*** Opening RECORDS FOR THIS TASK ***

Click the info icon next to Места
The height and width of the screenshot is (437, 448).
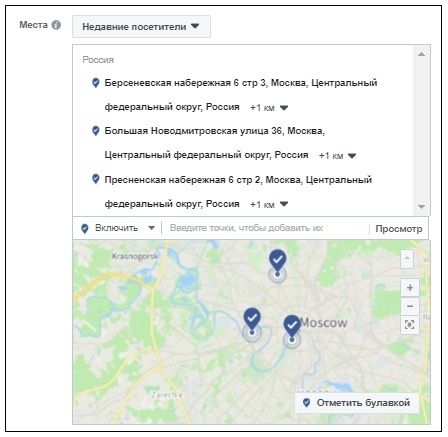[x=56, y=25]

*** Closing RECORDS FOR THIS TASK ***
*** Opening RECORDS FOR THIS TASK ***

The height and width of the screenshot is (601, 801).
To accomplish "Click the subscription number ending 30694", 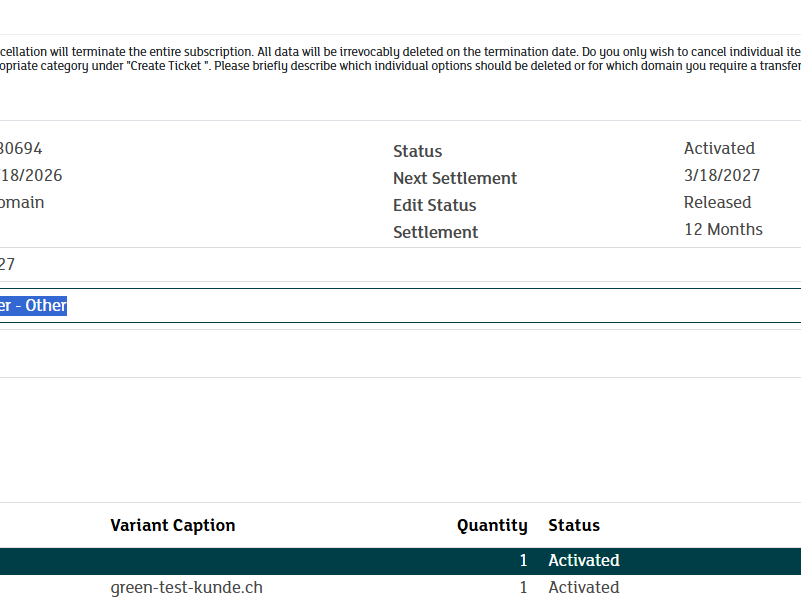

*** Closing RECORDS FOR THIS TASK ***
*** Opening RECORDS FOR THIS TASK ***

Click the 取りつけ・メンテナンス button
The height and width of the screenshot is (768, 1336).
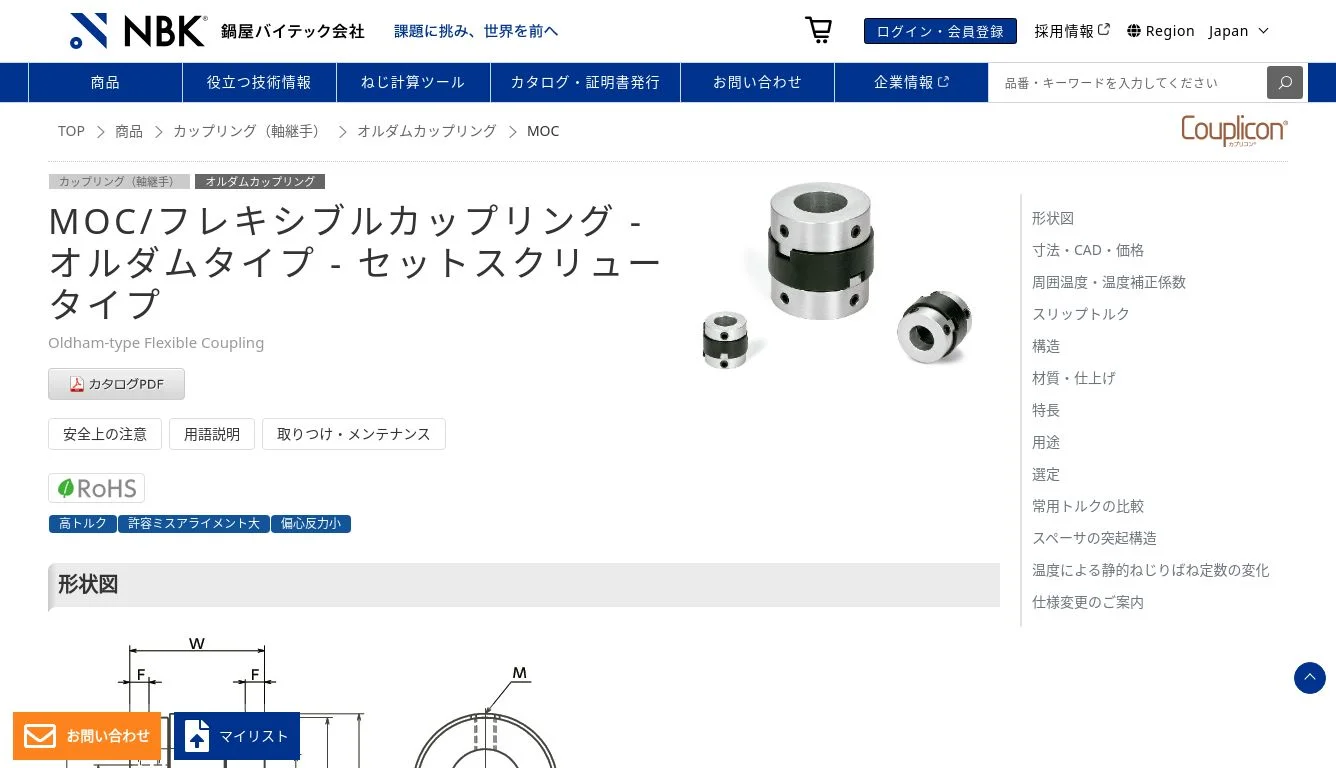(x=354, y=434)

*** Closing RECORDS FOR THIS TASK ***

WHAT IS REQUIRED
Transcribe the listing above exactly, but only from the line with "The height and width of the screenshot is (601, 801)." through the line with "the subscription number". Include both of those lines and omit the pictures.

WRITTEN SOLUTION
The height and width of the screenshot is (601, 801).
To accomplish "Click the subscription number ending 30694", 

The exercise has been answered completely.